Shoe-lacing, skipping, swimming and two-wheel cycling, however, proved to be insurmountable feats for the young Gwyneth. Not so song writing, which according to her parents and Sunday school teachers, she took to like a rubber duck to bath water, mastering the art of parody at the tender age of twenty-four months. Today, a confident lacer of shoes and tentative cycler of wheels, she is widely-acknowledged as a dextrous poet, writer and singer of songs.
Inspired by her mother’s ancestral stories and her father’s record collection (Bob Dylan, Fairport Convention, Meic Stevens, Rimsky Korsakov) one misty Eifionydd afternoon in her teens she dusted off Dad’s classical guitar and taught herself to play The Beatles’ ‘Blackbird’ by ear and memory, which to this day remains one of her favourite songs.
Between rehearsals at the performing school Ysgol Glanaethwy, Gwyneth would swap compilation tapes with other music-obsessed youths, namely Lleuwen Steffan and Siôn Glyn who introduced her to the delights of Billie Holiday, Nina Simone, Gillian Welch, and Gram Parsons, Neil Young and The Band respectively.

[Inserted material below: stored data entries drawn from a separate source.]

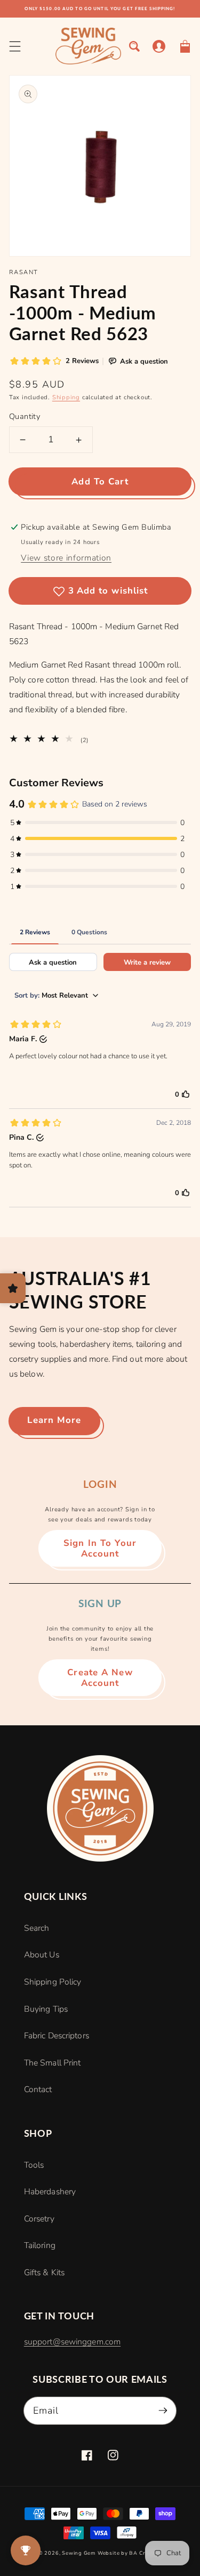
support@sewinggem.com (72, 2342)
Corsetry (39, 2219)
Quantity (25, 416)
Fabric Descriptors (56, 2036)
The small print (52, 2063)
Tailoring (39, 2245)
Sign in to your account (100, 1548)
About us (41, 1955)
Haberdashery (50, 2192)
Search (37, 1928)
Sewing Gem (78, 2553)
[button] (15, 46)
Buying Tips (46, 2009)
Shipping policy (53, 1982)
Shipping (66, 397)
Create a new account (99, 1677)
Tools (34, 2165)
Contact (38, 2089)
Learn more (54, 1420)
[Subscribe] (163, 2410)
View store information (66, 558)
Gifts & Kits (44, 2272)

Having won the Crown at the Urdd Eisteddfod at the age of 18, Gwyneth left her blossoming script-writing career behind, tore herself away from the rural idyll of her beloved North Wales, packed her mother-tongue and paternal guitar and headed for Oxford, where she read Philosophy and Theology at Jesus College. Needing a distraction from the trifling matter of her degree, she was snapped up by The Oxford Revue and performed extensively with the Oxford University Drama Society. Through these theatrical pursuits, she was befriended by a band of wayward country-folk undergraduates called Coca Rosa, who introduced her to the likes of Joni Mitchell and The Grateful Dead. Gwyneth was invited to join the group’s side-project Dirty Cousins, and has never looked back (although being Welsh and of a creative disposition, the past is a constant source of inspiration.)
Returning to her homeland, Gwyneth rediscovered her own folk heritage and was inspired to put her study of aesthetics and finger-picking to use. On a tour with several other Welsh poets, Gwyneth and Fflur Dafydd in addition to reading their poems, were invited to contribute a ‘musical interlude’ to the evening.
Her writing work includes poems, theatre and radio plays, musicals, children’s books and TV scripts (see Publications). In 2006 she won the award for Best Female Artist at the Radio Cymru Rock and Pop awards, and became Wales’ National Poet Laureate for Children 2006-2007.
Her third album of original songs ‘Cainc’ was released in 2011. Gwyneth was also invited to perform her poetry and music at the Smithsonian Festival in Washington DC in 2009 and 2013. Since then, she has gone on to collaborate with some of Wales’s leading musicians and poets, including singer-songwriters Heather Jones, Alun Tan Lan and Gareth Bonello, composer Guto Puw, bands such as Genod Droog, Cowbois Rhos Botwnnog and Y Derwyddon and instrumentalists Cass Meurig, Megan Childs and Catrin Finch to name but few.
Three albums later her work is being appreciated by audiences further and further afield as she tours, performs and creates dynamic collaborations. Gwyneth’s musical ventures have taken her as far afield as Patagonia – Argentina, Ghana, Italy, Russia and India. Recently she’s begun exploring the music and literary cultures of lands far beyond Wales, igniting friendships and creativity along the way, deepening her music and the experience which informs her poetry.
Her current collaboration with musician Tauseef Akhtar of Mumbai, India, weaves Urdu poetry and ghazal singing with old Welsh verse, and traditional Indian instruments with Gwyneth’s guitar and voice. Having spent five years living in the capital city of Cardiff, Gwyneth has recently returned once again to her roots in Eifionydd, north Wales.
But the road continues to beckon. She recently spent a week at The House of Song, Austin, Texas, collaborating and performing with local and international artists. She also showcased at the 2015 American Folk Alliance in Kansas City.
This October will see her supporting Senegalese kora player Seckou Keita on his UK tour.